One of the strangest, yet most brilliant things I have ever come across completely unexpectedly was a children’s playground located on a backstreet tucked away behind other backstreets. Damien and I stumbled upon it by chance, and it is seriously one of the sweetest looking playgrounds I have seen. It seemed to have a bit of an Alice In Wonderland theme to it, but whatever the case it was great to walk through.
It would be remiss of us to come all the way to Kiev and not see Chernobyl. In fact it was pretty much the main reason we went to Ukraine at all. You hear, read and see lots about the place but seeing it for yourself is just something else. It’s about a 2 hour bus ride out there and we watched a documentary on the way over. It’s crazy to learn just how much (or little, as was sometimes the case) they understood about the situation at the time, how much covering up was going on and how close they were to even greater disaster.
Most of the area is quite “safe” to visit for short periods of time, and at one point we even got as close as 300m from Reactor 4 (the one that blew up). Interestingly enough, the chimney stack is soon to be removed when they roll the new sarcophagus over the reactor, so we were lucky enough to see it in the state that it is now.

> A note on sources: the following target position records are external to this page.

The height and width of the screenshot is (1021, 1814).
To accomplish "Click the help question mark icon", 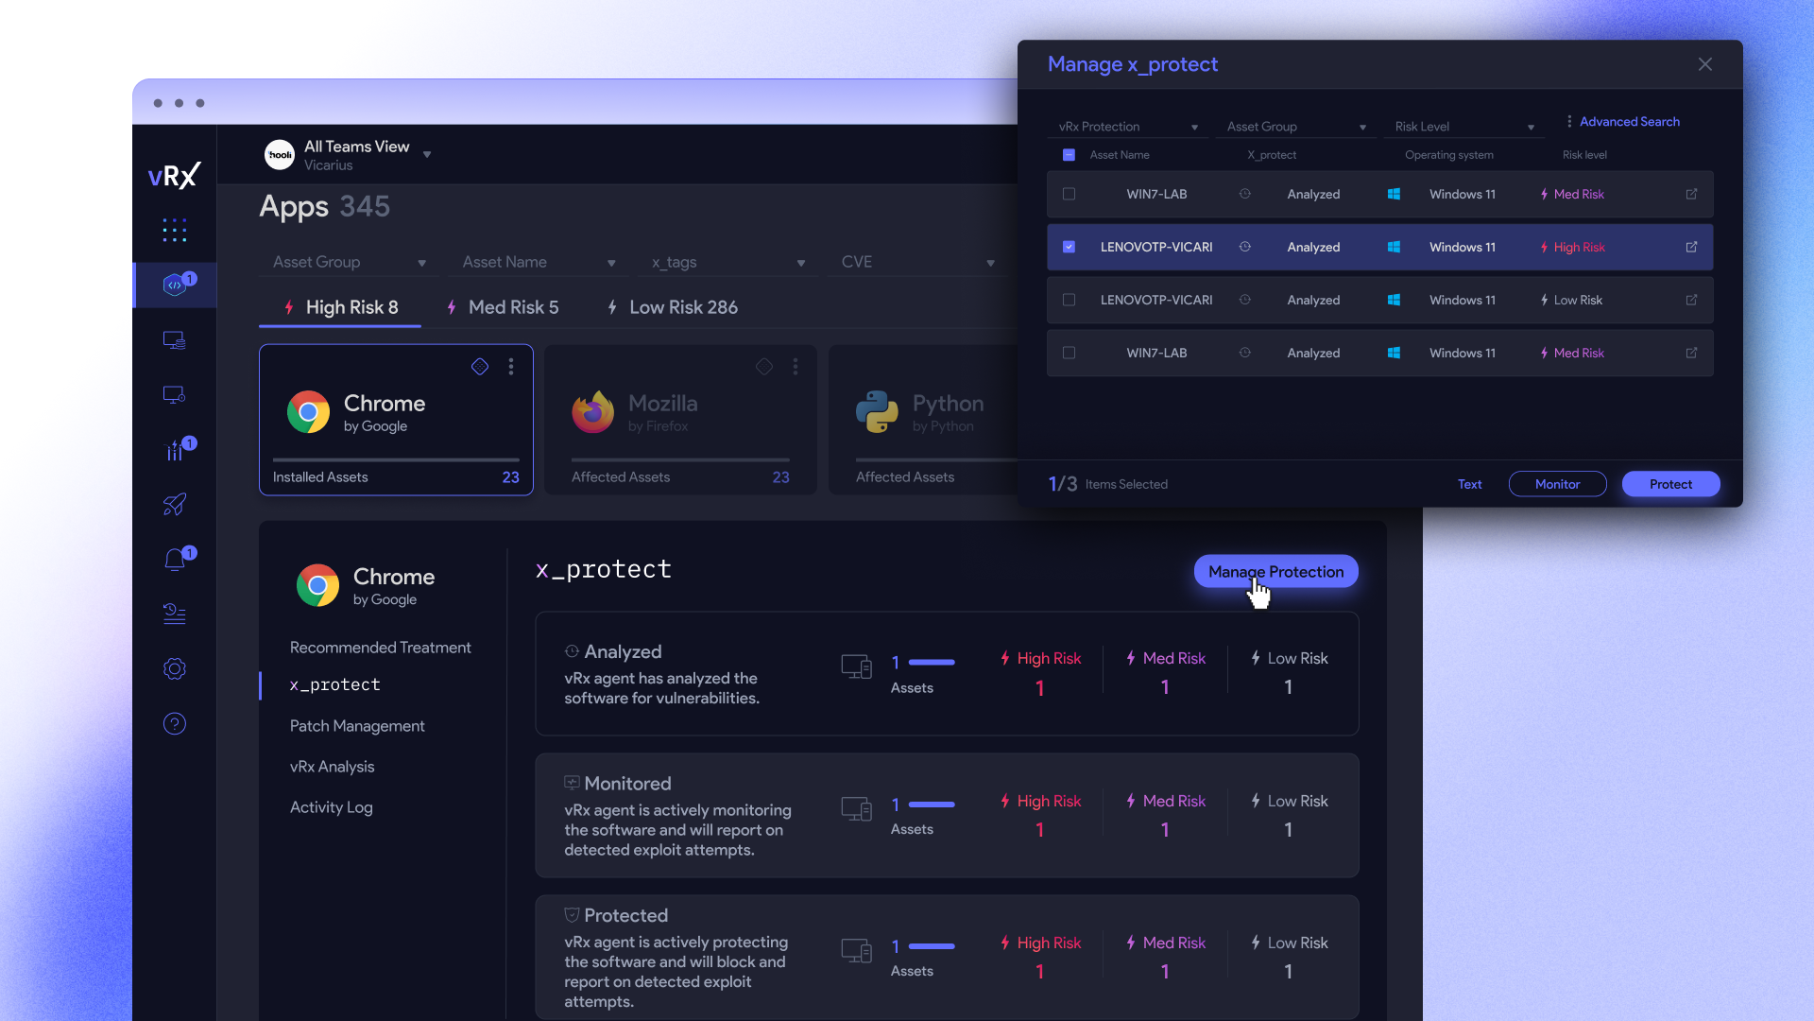I will 175,723.
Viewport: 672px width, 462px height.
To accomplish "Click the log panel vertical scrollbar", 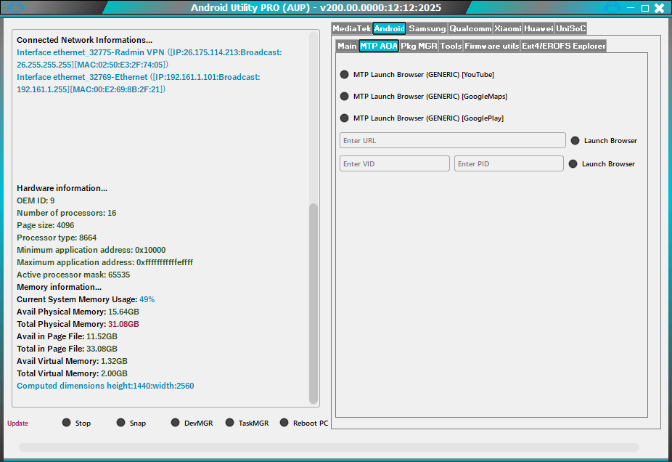I will pyautogui.click(x=314, y=303).
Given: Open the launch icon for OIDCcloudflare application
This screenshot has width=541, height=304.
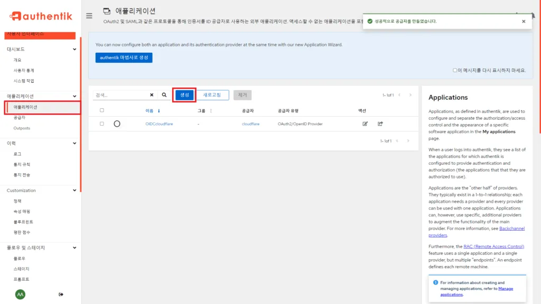Looking at the screenshot, I should [x=380, y=124].
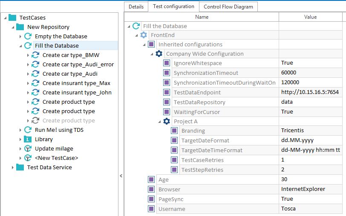Expand the Run Me! using TDS node

point(20,130)
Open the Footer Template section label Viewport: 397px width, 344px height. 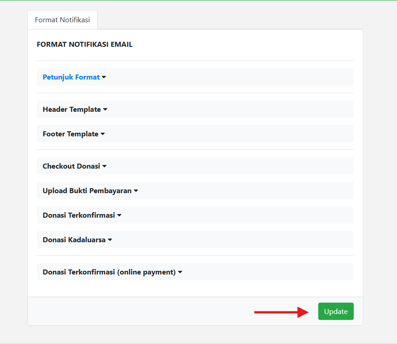(71, 134)
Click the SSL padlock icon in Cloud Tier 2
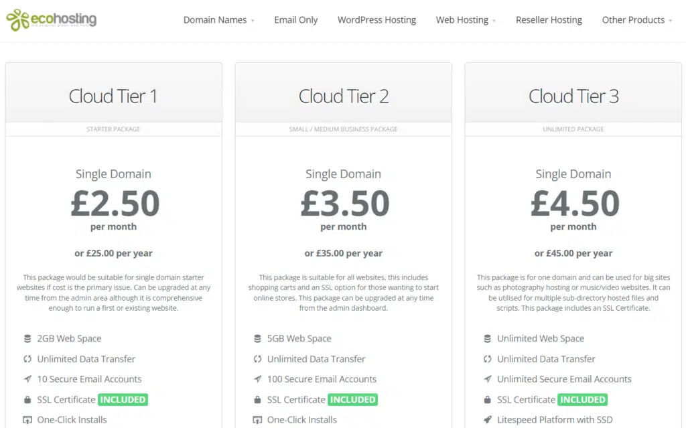This screenshot has height=428, width=686. 257,400
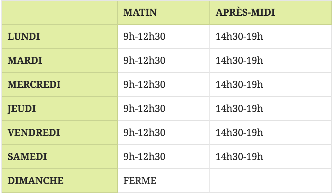The width and height of the screenshot is (332, 193).
Task: Select Mardi afternoon hours cell
Action: pyautogui.click(x=239, y=60)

One of the first buildings we explored was an abandoned pre school in a bordering town. The building was a mess and completely falling apart. As we would soon find out, this was what we could expect of most buildings anywhere in the vicinity. Still, there were lots of things that just hadn’t been touched in the 25 years since the disaster, such as books and toys strewn across the ground, and various teaching materials still hanging up. I guess it sort of drives home the point of how hastily everyone had to be up-rooted and get out of the area.
As I mentioned before, we were taken to see the building housing Reactor 4 from pretty close up.
You don’t really expect much of the building itself, and really it’s the thought of everything that went down that makes it much more awesome than the building itself which isn’t exactly ‘interesting’ to look at. Soon we moved on to the town of Pripyat which provided a lot more to explore and look at.
We spent most of our time venturing through an abandoned school which had slowly decayed, mostly due to broken windows and thus being exposed to the elements. Not surprisingly the whole place has a creepy and very eerie feel about it.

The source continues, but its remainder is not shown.